* INSTRUCTIONS TO FOLLOW *
Establish how many lines of the material below contain the string "Select". Return that number by itself.

* EXTRACTED MATERIAL *
-.-.-

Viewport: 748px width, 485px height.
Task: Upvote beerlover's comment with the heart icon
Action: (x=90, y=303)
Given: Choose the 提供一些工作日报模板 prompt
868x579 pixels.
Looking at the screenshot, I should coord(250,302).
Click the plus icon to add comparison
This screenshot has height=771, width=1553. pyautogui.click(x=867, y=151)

-.-.-

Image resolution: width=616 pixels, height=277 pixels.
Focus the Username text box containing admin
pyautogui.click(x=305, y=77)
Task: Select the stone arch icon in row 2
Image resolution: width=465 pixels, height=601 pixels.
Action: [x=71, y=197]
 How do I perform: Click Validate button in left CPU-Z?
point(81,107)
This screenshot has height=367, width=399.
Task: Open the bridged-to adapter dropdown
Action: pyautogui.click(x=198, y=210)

-.-.-

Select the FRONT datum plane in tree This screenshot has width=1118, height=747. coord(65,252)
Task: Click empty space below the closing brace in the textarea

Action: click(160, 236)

-.-.-

* PROBLEM SOLUTION *
2